Hilden: Naturschutz mit einem PS

Damit die Heidelandschaft mehr Raum zur Entfaltung bekommt, werden Bäume gefällt. Der Abtransport erfolgt mit Pferdekraft.

Hilden. Weiße Atemwolken stieben aus Plautus’ Nüstern. Er steht still da, bereit, anzuziehen. Als Patrick Thomas "Hü-Hott!" ruft, bewegt sich Plautus mit einem Ruck. Kraftvoll zieht das Pferd den Baumstamm vorwärts, es stemmt die Hufe in den Boden, und schon geht es voran.

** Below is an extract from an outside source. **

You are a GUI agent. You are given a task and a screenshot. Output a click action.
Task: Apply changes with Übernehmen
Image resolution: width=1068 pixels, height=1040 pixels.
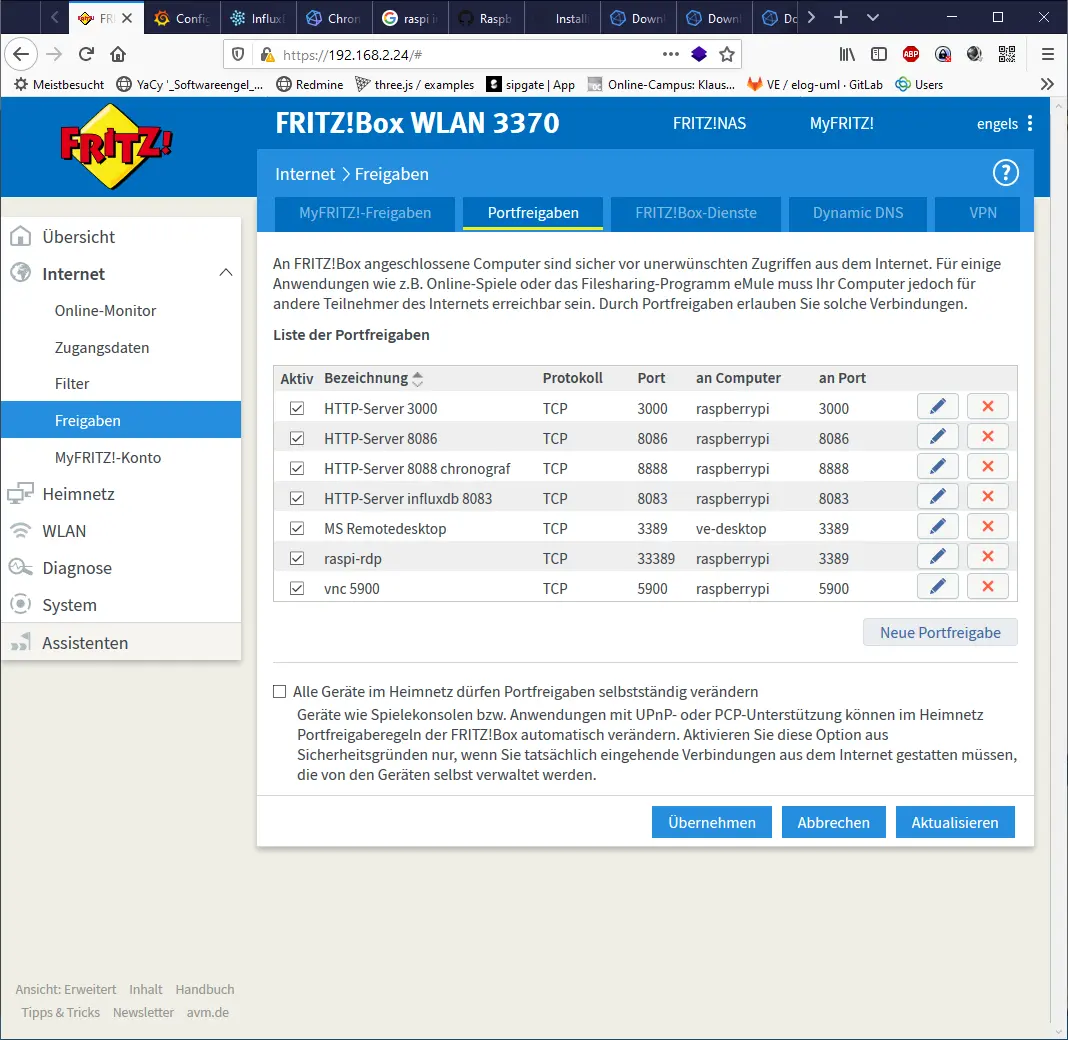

Seit 9 Uhr ist das Rückepferd in der Hildener Heide im Einsatz, mittlerweile steht die Sonne tief, und noch immer müssen Baumstämme aus dem Wald geschafft werden. "Rund 300 haben wir bestimmt schon rausgezogen", sagt ein Waldarbeiter, der mit seiner Kettensäge die Bäume fällt, ehe Plautus sie wegzieht. Das stämmige Pferd lässt sich weder vom Lärm der Kettensägen noch von den krachenden Baumstämmen erschrecken. Still steht es da und wartet auf seine Befehle.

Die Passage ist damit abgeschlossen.